High Bar for Implied Redefinition of Claim Term

Thorner v. Sony Computer, Dkt. No. 2011-1114 (Fed. Cir. Feb 1, 2012) [PDF].

Craig Thorner and Virtual Reality Feedback Co. sued Sony Corporation alleging  Sony’s game controllers with tactile feedback infringed U.S. Patent No. 6,422,941. On appeal Thorner argued that the district court erred in the construction of two term from claim 1.

Claim 1 provides in relevant part:

In a computer or video game system, apparatus for providing, in response to signals generated by said computer or video game system, a tactile sensation to a user of said computer or video game system, said apparatus comprising:

a flexible pad;
a plurality of actuators, attached to said pad, for selectively generating tactile sensation; and
a control circuit . . . for generating a control signal to control activation of said plurality of actuators . . . .

District Court Claim Construction. The district court construed the term (1) “flexible pad” to mean “capable of being noticeably flexed with ease” and (2) the term “attached to said pad” to mean attached to the outside of the pad.” The district court reasoned that the specification redefined the term attached by implication.

Claim Term Meaning. The Federal Circuit noted that words of a claim are given their ordinary and customary meaning (ordinary meaning rule) as understood by one skilled in the arts unless (1) the patentee acts as a lexicographer and provides his own definition, or (2) patentee disavows the full scope of a claim in the specification or during prosecution.
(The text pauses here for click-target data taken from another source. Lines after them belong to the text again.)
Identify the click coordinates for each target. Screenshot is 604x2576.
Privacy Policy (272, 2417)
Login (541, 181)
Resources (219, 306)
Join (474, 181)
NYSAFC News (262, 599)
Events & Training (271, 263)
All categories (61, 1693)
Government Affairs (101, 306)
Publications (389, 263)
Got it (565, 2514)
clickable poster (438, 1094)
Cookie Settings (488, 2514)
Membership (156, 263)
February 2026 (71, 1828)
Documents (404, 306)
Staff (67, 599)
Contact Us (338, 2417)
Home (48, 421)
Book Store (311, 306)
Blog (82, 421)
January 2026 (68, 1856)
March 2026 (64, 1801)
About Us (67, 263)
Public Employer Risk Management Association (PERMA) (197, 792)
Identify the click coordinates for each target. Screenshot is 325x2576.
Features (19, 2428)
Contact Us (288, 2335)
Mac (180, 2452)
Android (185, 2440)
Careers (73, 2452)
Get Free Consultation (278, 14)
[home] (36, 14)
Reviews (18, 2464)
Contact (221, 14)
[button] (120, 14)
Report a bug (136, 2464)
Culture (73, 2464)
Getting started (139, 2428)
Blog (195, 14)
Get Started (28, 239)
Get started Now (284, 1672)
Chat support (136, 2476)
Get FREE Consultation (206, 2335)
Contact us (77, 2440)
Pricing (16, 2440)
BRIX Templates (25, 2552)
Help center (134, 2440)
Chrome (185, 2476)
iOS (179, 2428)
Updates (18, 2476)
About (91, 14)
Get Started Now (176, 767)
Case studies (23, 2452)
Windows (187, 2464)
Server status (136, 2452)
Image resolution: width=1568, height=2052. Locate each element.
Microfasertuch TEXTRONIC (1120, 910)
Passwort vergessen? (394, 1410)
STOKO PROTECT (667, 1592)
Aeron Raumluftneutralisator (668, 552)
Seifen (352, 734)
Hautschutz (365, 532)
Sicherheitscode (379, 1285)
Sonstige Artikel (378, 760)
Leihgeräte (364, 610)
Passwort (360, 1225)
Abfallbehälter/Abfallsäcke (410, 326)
Term Use Only One Way in Spec Not Alone Limiting. The court held that the fact that the specification never used a word of a claim in reference to an embodiment that would cover the accused device–here the specification never used the word “attached” to refer to an actuator located on the interior of a controller–does not implicate either exception to the ordinary meaning rule. In other words the court said “[i]t is not enough that the patentee used the term when referencing an attachment to an outer surface in each embodiment.” The court noted that the plain meaning of the term attached included both internal and external attachment. Therefore, the court concluded that the district erred in restricting the term “attached” to only external attachment.

High Standard for Implied Redefinition. Further the court stated that for a term to be impliedly redefined, the redefinition must be be so clear that it equates to an explicit redefinition. The court stated that referring to two terms as alternatives or “disclosing embodiments that all use the term the same way” is not enough to redefine a claim term. The court said “A person of ordinary skill in the art would have to read the specification and conclude that the applicant has clearly disavowed claim scope or acted as its own lexicographer.”

The court also concluded that the district court erred in limiting the term “flexible pad” to those “capable of being noticeably flexed with ease.”